Using the profile of Alirio Melendez below, explain why septic shock is so hard to treat. Answer in one to three sentences.

*Supplied passage*.

★ ★ ★

Alirio Melendez is a medical professional and biomedical scientist with 17 years of experience.
Though he has studied multiple areas in the biomedical sciences, and has taught in subjects including molecular and cell biology, immunology, pharmacology, and physiology, Alirio Melendez is particularly interested in the area of immunopharmacology. It is a relatively new field, bringing together two areas in which he has done research in the past: immunology and pharmacology. Alirio is passionate about medical research, and particularly enjoys exploring new fields in order to expand his horizons and expertise.
Research is the most rewarding aspect of Alirio’s work: he loves attempting to understand why something is happening, and why. He is particularly interested in trying to identify key fissures in the molecular and cellular mechanisms of diseases, in order to devise and create ways in which to address them. There are many diseases for which we have no cure–cancer, rheumatoid arthritis, multiple sclerosis are just a few–and researchers are working to understand the interplay between pathogens, and how they can affect the immune system. Indeed, pathogens can either stop the immune system from working, or they can exacerbate the defense response, as is the case for septic shock or sepsis. Septic shock in particular is a disease that is extremely difficult to treat: though the infection could be cleared by the immune system and antibiotics, the root of the problem is the immune system itself, for its response damages sevral key organs. Alirio hopes to understand this mechanism more precisely, in order to target the molecular and cellular response of inflammation to develop novel therapies.

★ ★ ★

*Dataset excerpt*.
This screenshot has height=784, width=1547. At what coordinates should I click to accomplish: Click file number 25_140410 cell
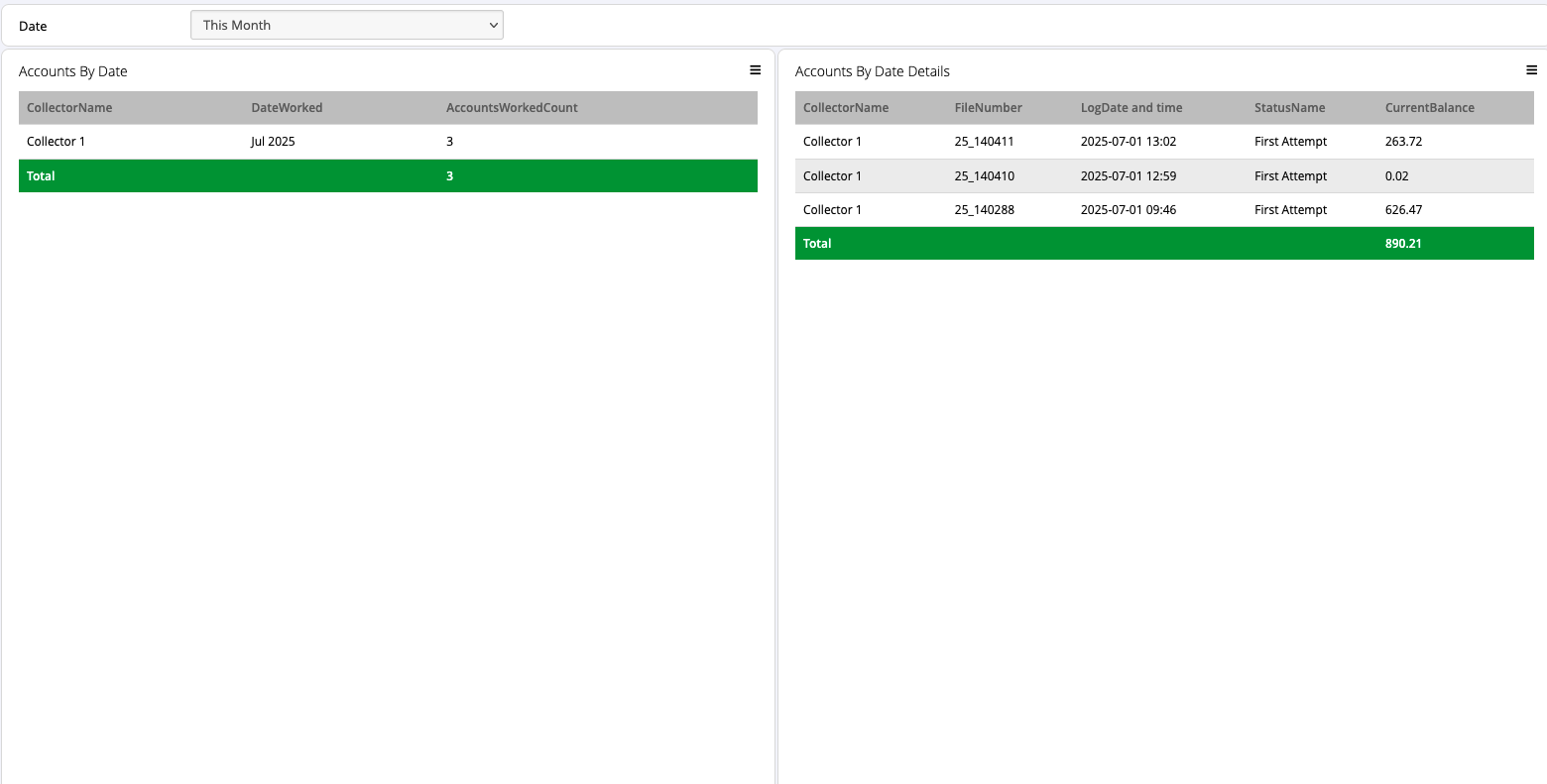click(984, 176)
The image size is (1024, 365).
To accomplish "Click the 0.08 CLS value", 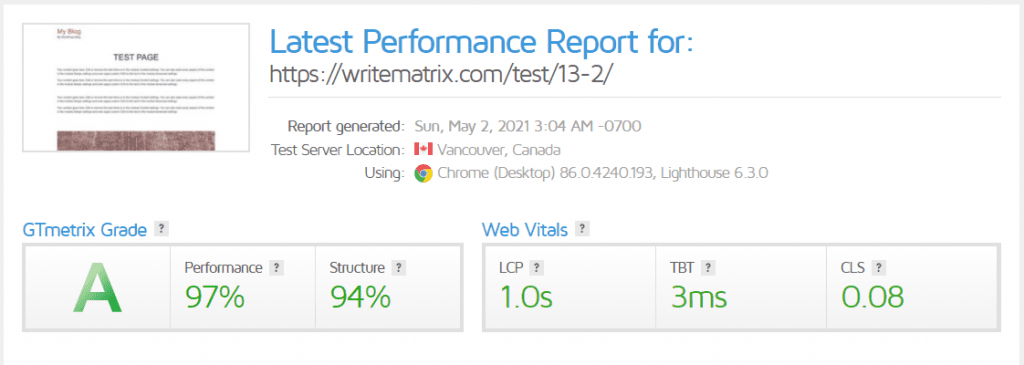I will [873, 296].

★ ★ ★

*Result of the task*. Septic shock is hard to treat because the immune system and antibiotics could clear the infection, but the immune system itself is the root of the problem. Its defense response damages several key organs.